**TASK SET:**
1 - Transcribe the part of the passage on credit card account acquisition costs that starts with "Why wouldn't credit" and goes on through "and is self-explanatory.".
2 - Gather every line of the entries below that contains the string "Open".

-- START DOCUMENT --

Regarding Credit Card Account Acquisition Costs, the following is noted:
  • Average Cost Per Account (CPA) varies widely, from as low as $10 to over $230 per account, based upon sourcing method. Response rates, too, range widely from 0.3% to over 6.0%. The average financial break-even period, driven by costs and revenues, range from as little as 11 months on average for Portfolio Acquisitions to 40 months for other riskier national solicitation methods.
  • While average costs per acquired account is $78 in our industry composite model, any given issuer might have average CPA reported far different, based upon their unique mix of solicitation methods, mail drop costs, the competitive attractiveness of the specific card account offer(s), the true affinity of any sponsored group with its members, and the response and approval rates for a given solicitation.
Metrics and trends for our model are as follows:
  • Acquisition Costs, trending up, averaging $78;
  • Response Rates, down, averaging 0.7%;
  • Debit Active usage rates, flat, averaging 68%;
  • Annual Cardholder Renewal Rates, down, averaging 82%;
  • Break-Even Periods, up, averaging 25 months.

   Why wouldn't credit unions and other card issuers just use the lowest cost method? Simply because the lowest cost acquisition method doesn't necessarily mean the highest profit method; nor does the highest cost acquisition method mean lower profit portfolios. It usually takes a balanced mix of most methods to distribute acquisition costs/benefits in the most beneficial manner. Look at the break-even periods on the attached chart again; that drives operating profits (ROA) more than anything and is self-explanatory.

-- END DOCUMENT --
-- START DATA FOR PROCESSING --

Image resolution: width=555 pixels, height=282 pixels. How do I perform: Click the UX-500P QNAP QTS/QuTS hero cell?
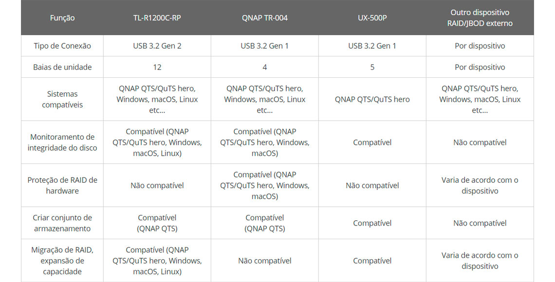[x=372, y=99]
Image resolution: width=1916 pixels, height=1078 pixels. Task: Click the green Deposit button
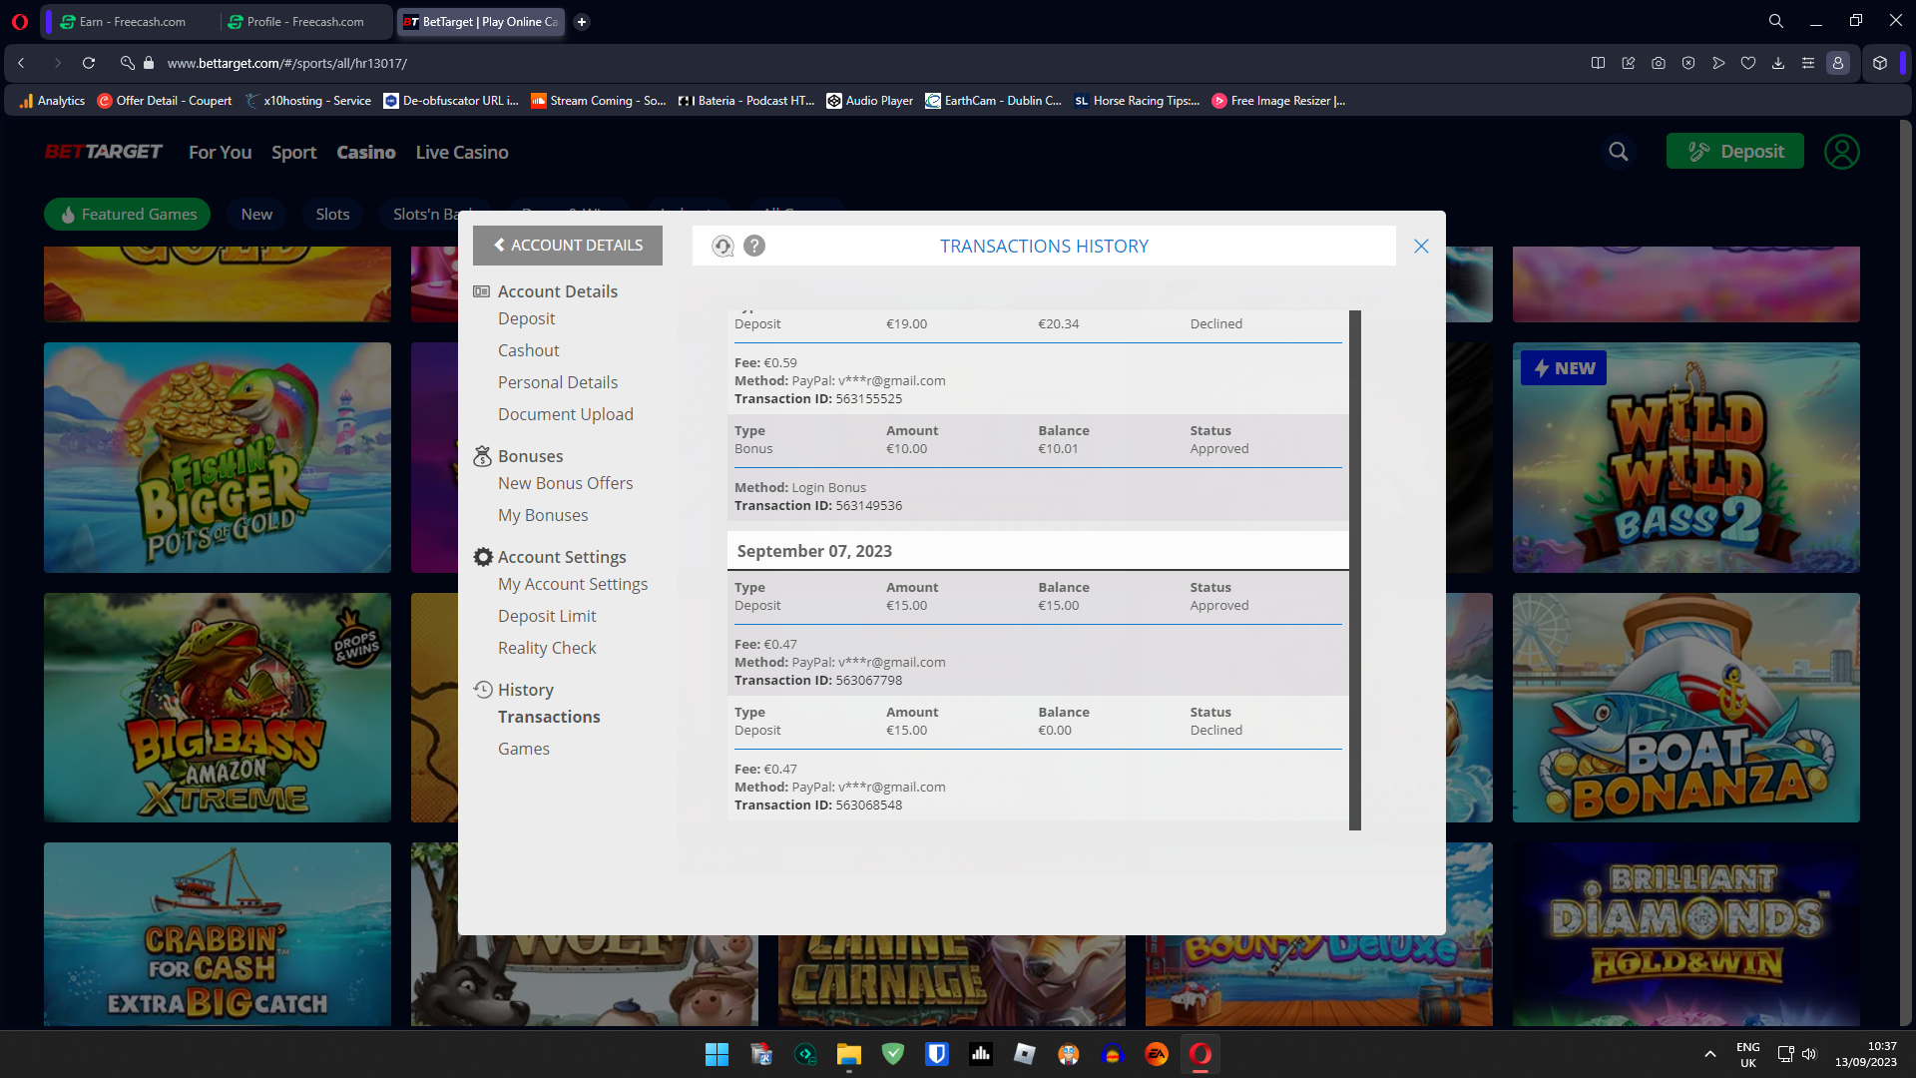click(x=1734, y=152)

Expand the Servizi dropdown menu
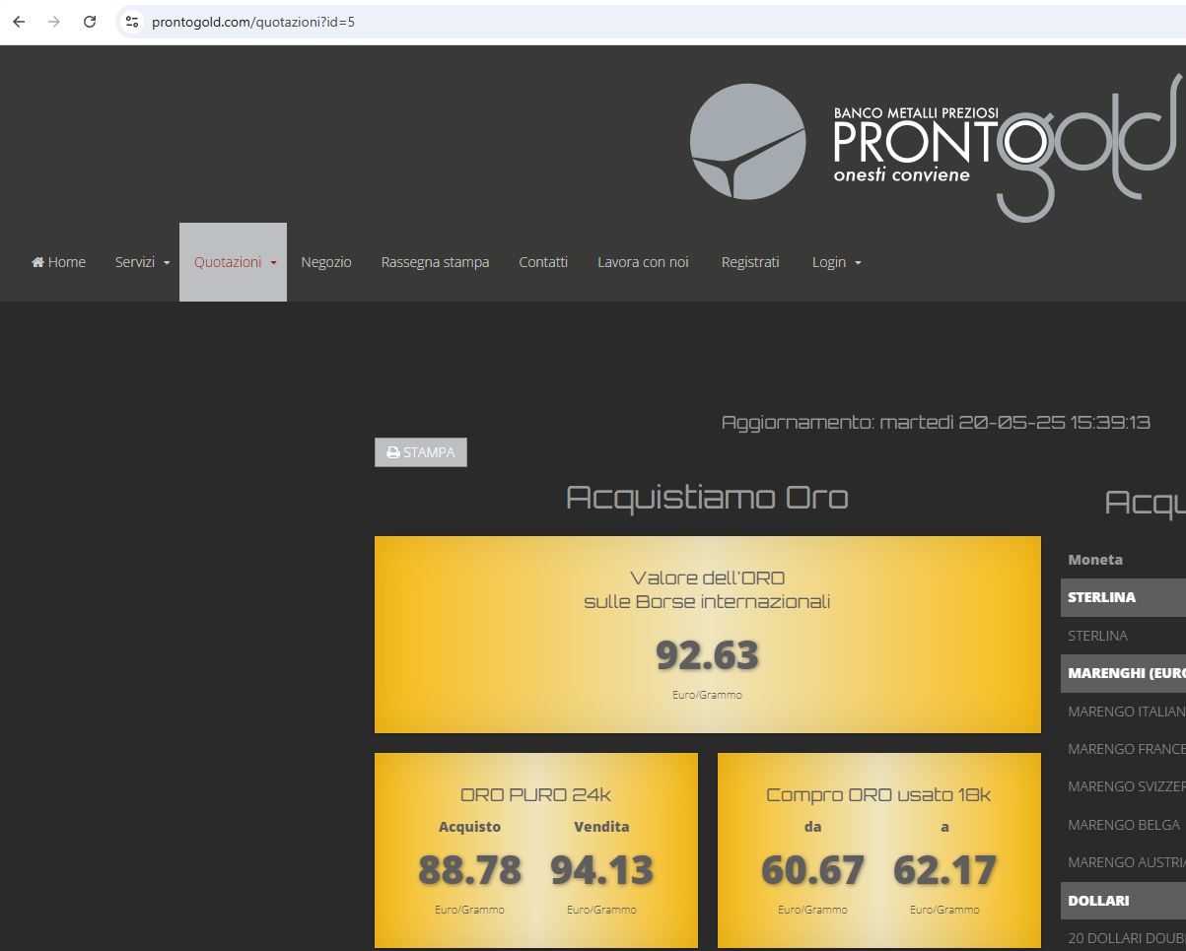142,262
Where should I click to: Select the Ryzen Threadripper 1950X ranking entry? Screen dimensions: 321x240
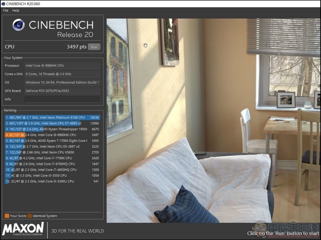pyautogui.click(x=52, y=129)
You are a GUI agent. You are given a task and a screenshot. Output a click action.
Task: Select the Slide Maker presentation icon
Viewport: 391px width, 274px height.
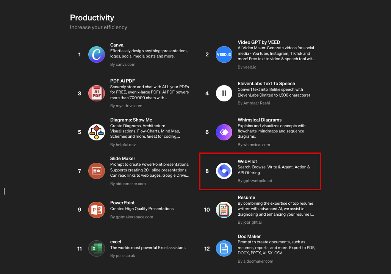pyautogui.click(x=96, y=171)
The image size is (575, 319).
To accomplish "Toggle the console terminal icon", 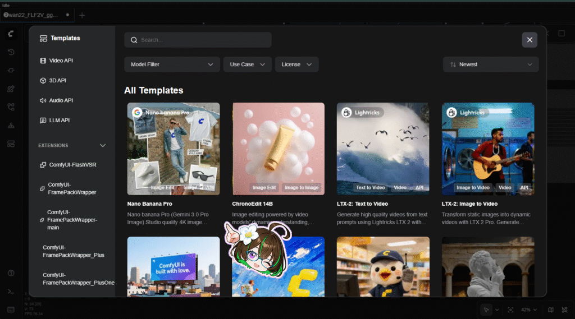I will point(11,291).
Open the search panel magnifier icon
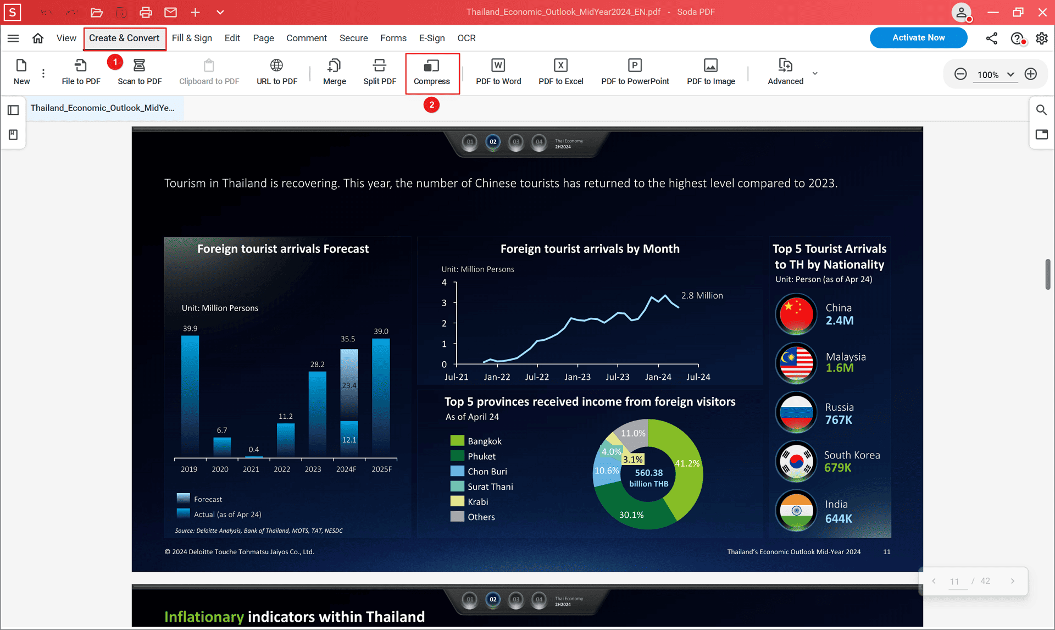 click(x=1041, y=110)
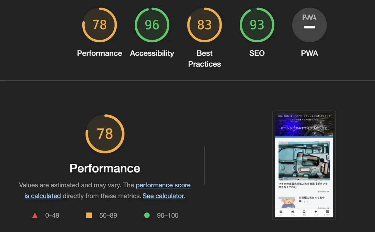
Task: Click the green circle pass legend icon
Action: point(147,215)
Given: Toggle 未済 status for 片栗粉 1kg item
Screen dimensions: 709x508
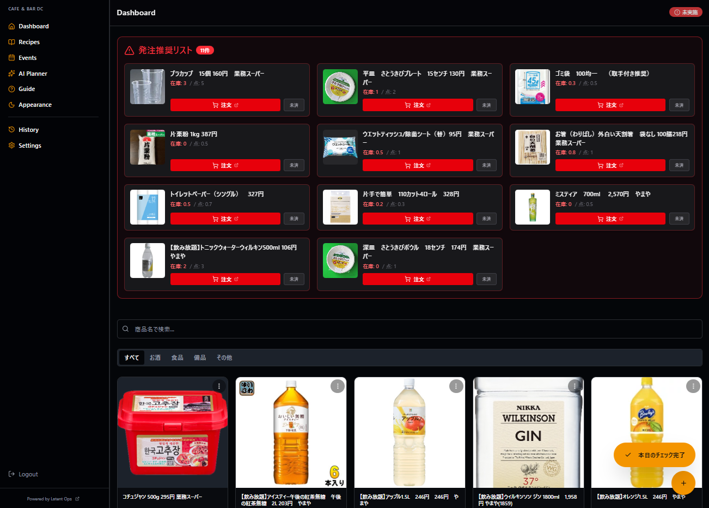Looking at the screenshot, I should tap(294, 165).
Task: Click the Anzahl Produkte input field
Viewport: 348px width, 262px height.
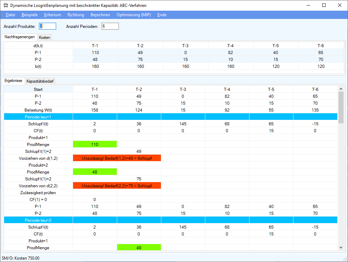Action: [48, 26]
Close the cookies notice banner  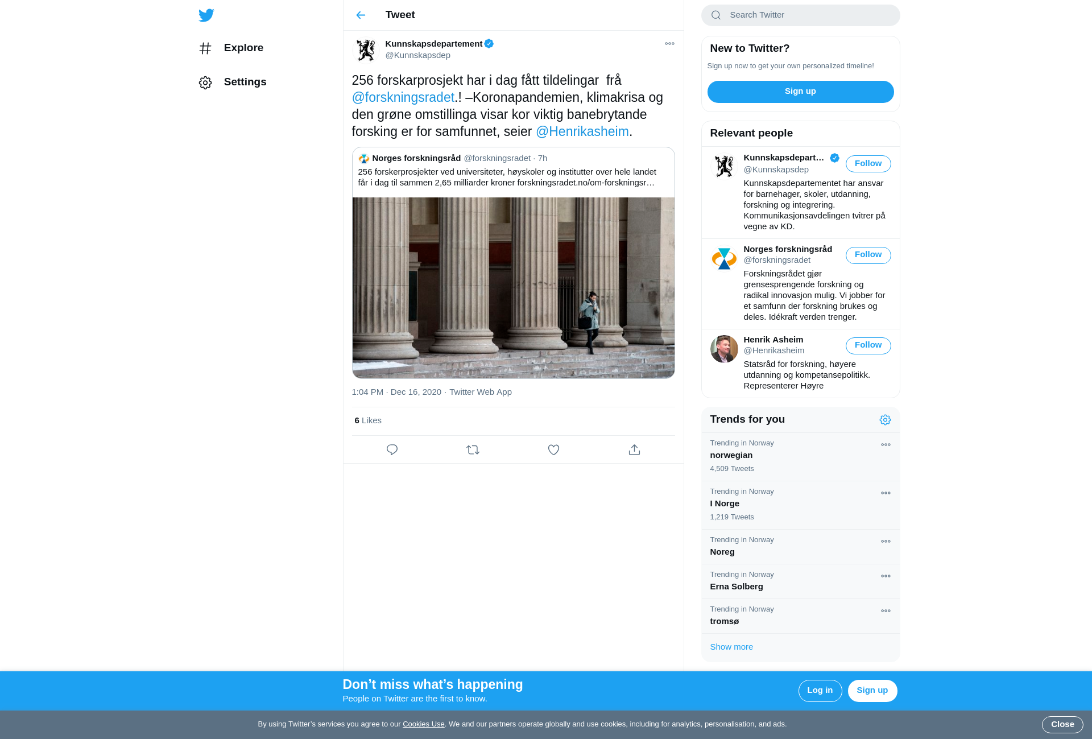coord(1062,725)
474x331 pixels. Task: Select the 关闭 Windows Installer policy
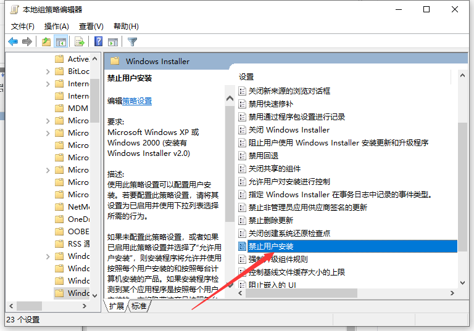pyautogui.click(x=289, y=130)
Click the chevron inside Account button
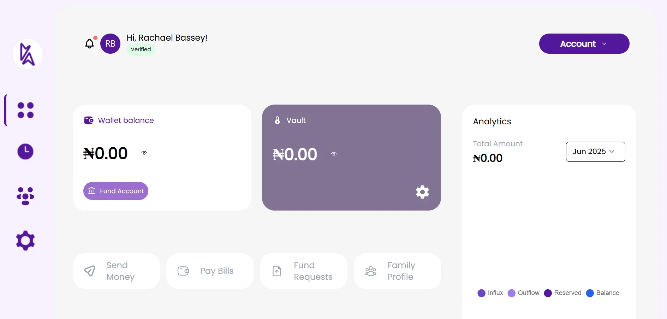 (x=604, y=44)
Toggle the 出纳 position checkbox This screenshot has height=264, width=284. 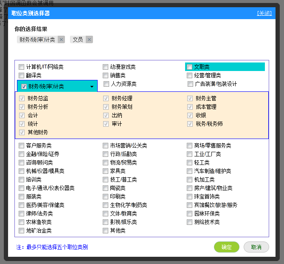[106, 115]
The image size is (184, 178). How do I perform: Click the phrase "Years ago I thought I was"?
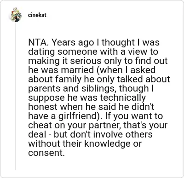click(105, 42)
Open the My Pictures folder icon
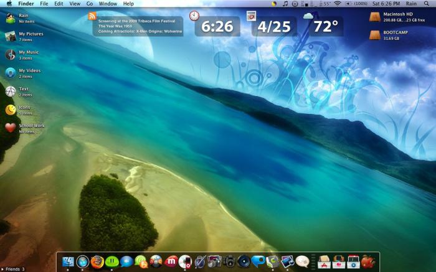Viewport: 436px width, 272px height. click(x=11, y=37)
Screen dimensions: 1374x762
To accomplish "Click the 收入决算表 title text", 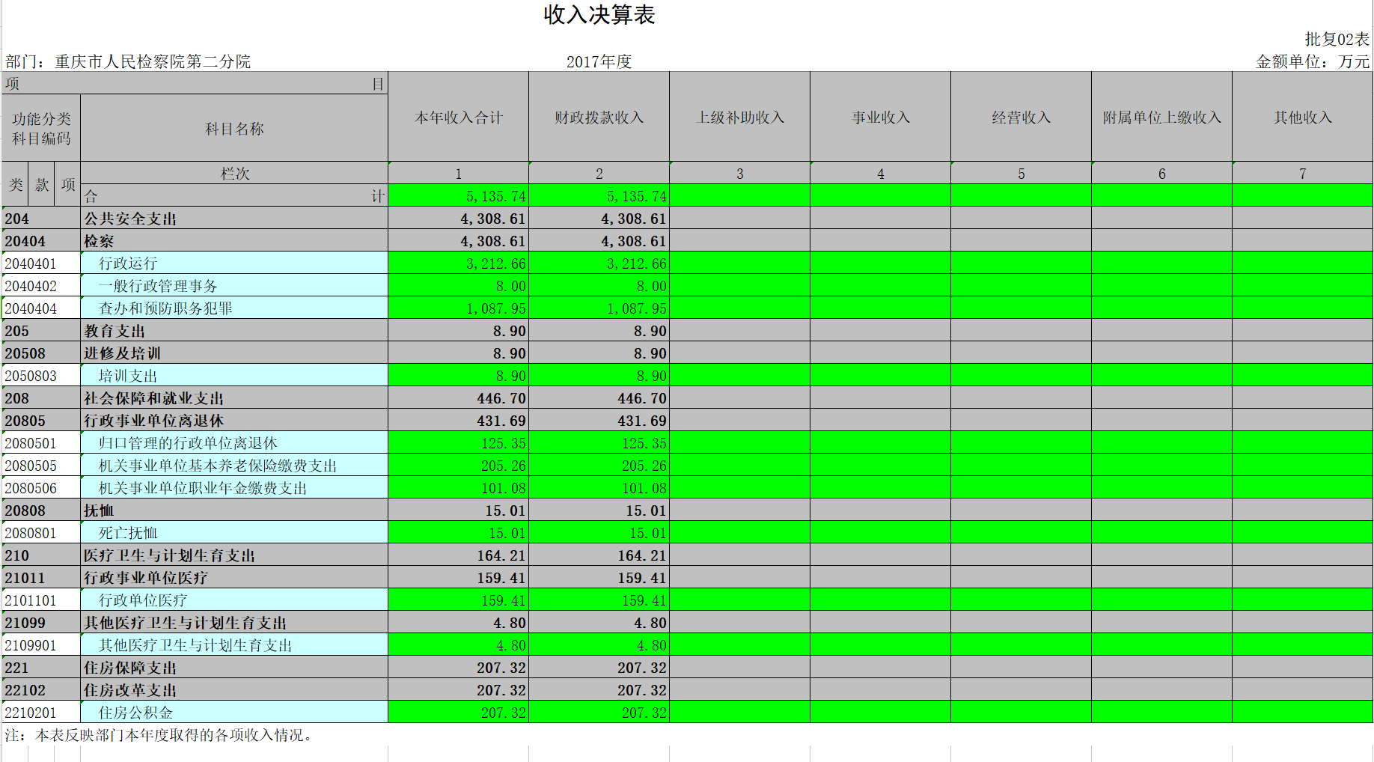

-- END DATA FOR PROCESSING --

**ANSWERS GIVEN:**
1 -
Why wouldn't credit unions and other card issuers just use the lowest cost method? Simply because the lowest cost acquisition method doesn't necessarily mean the highest profit method; nor does the highest cost acquisition method mean lower profit portfolios. It usually takes a balanced mix of most methods to distribute acquisition costs/benefits in the most beneficial manner. Look at the break-even periods on the attached chart again; that drives operating profits (ROA) more than anything and is self-explanatory.

2 -
Open the search panel magnifier icon
Open the My Pictures folder icon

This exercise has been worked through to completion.